Reproduce each record exactly. The pictures should be skipped.

───── DATASET RECORDS ─────

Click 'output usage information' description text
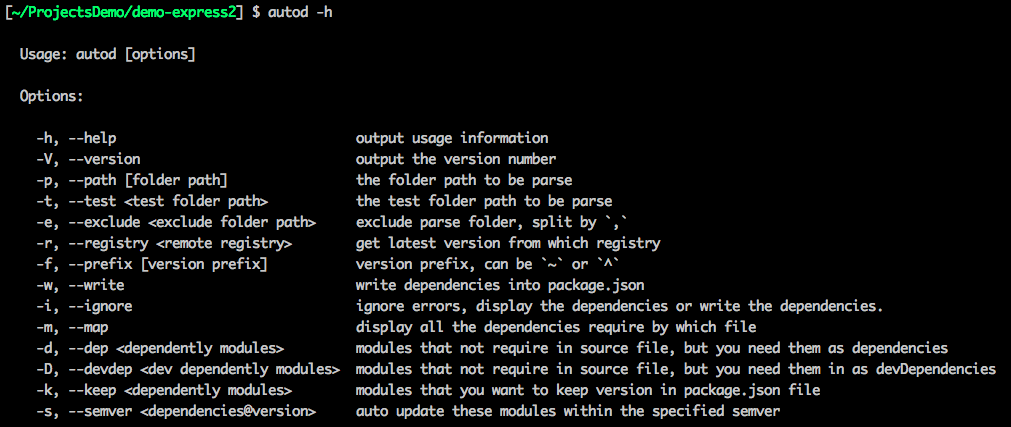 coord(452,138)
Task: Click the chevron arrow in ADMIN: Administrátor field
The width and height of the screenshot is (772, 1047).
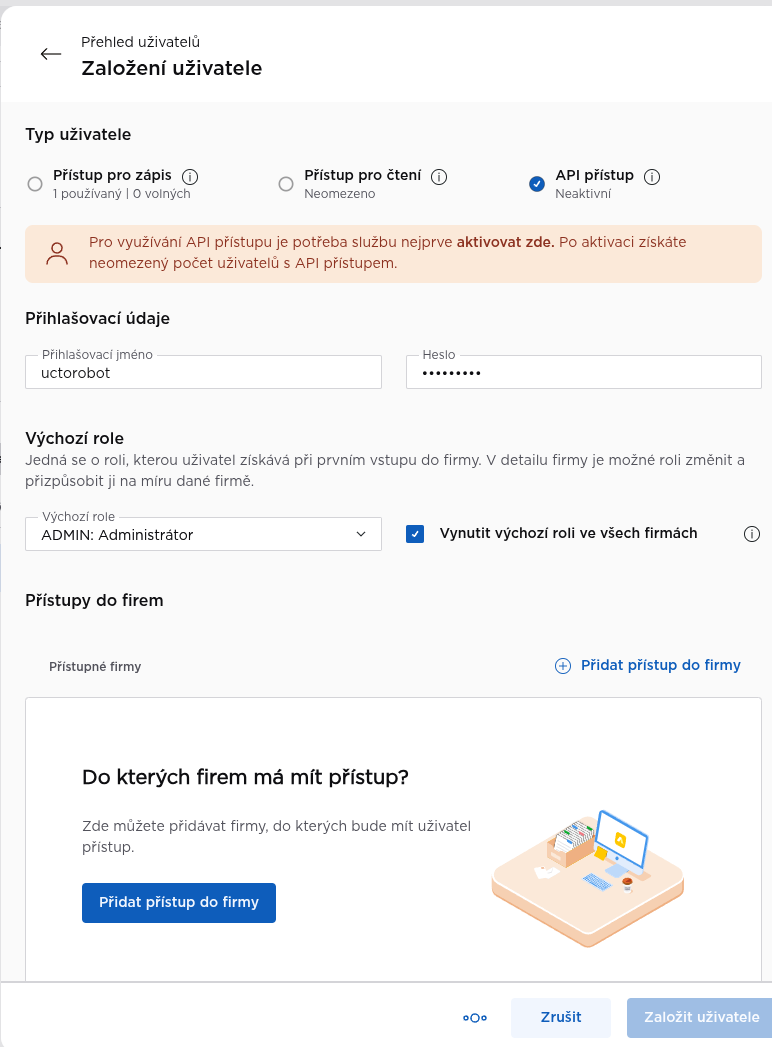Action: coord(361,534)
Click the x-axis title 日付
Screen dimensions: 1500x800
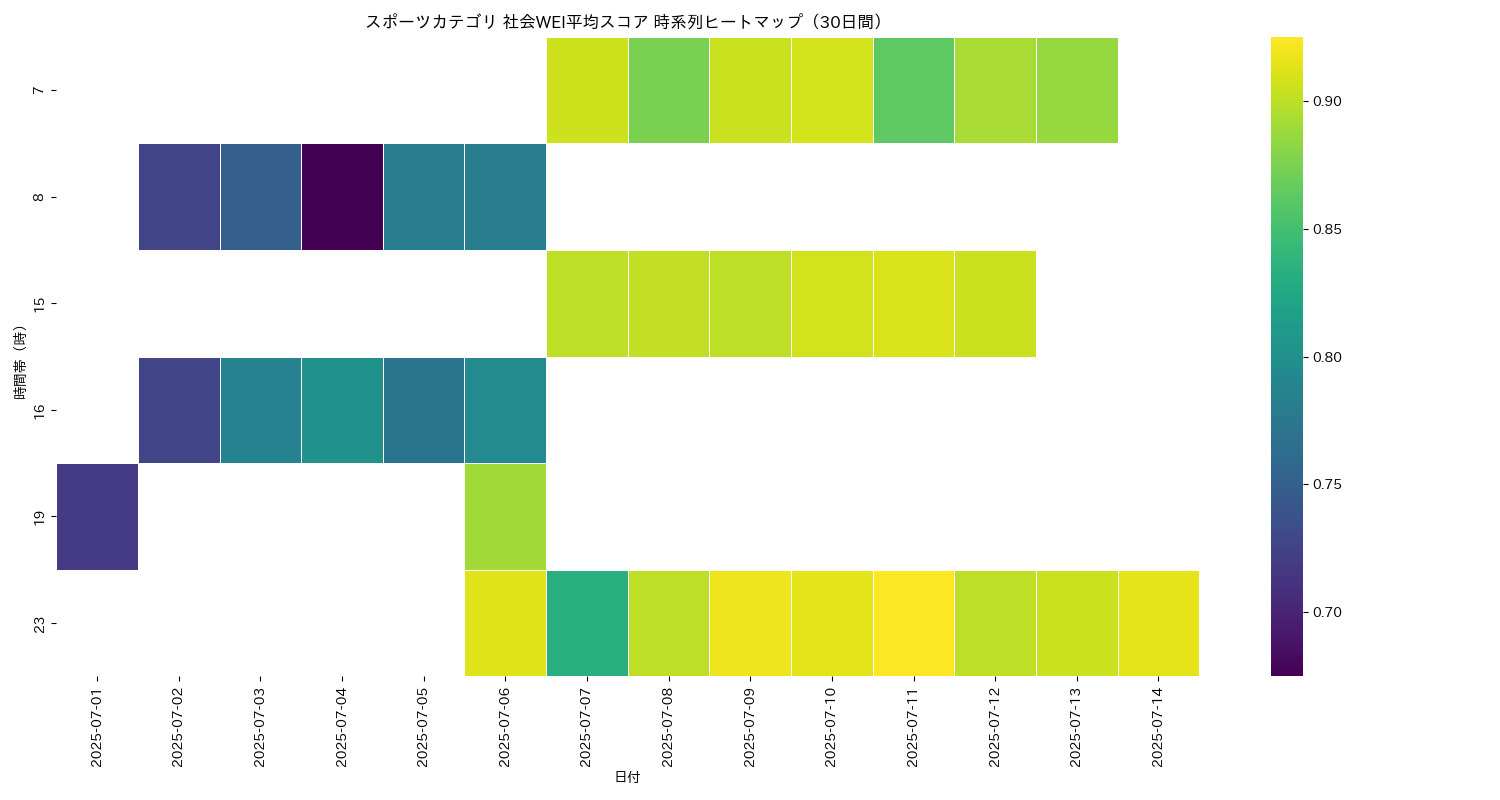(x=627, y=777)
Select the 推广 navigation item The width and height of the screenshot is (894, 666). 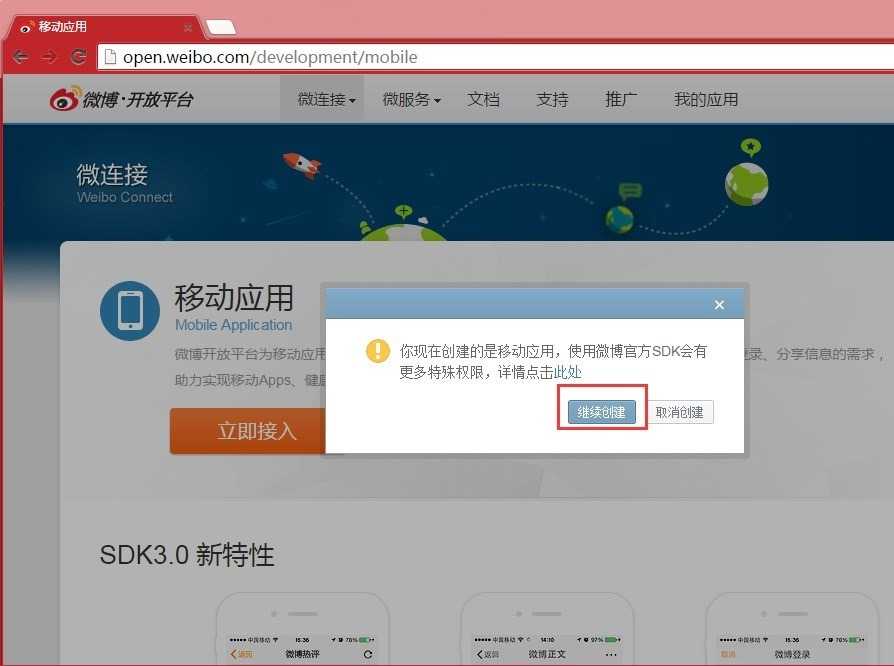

─────

EXERCISE RESULT:
Click 'output usage information' description text
 coord(452,138)
Task: Click the chevron arrow in ADMIN: Administrátor field
The width and height of the screenshot is (772, 1047).
Action: coord(361,534)
Click the x-axis title 日付
Screen dimensions: 1500x800
(x=627, y=777)
Select the 推广 navigation item The width and height of the screenshot is (894, 666). 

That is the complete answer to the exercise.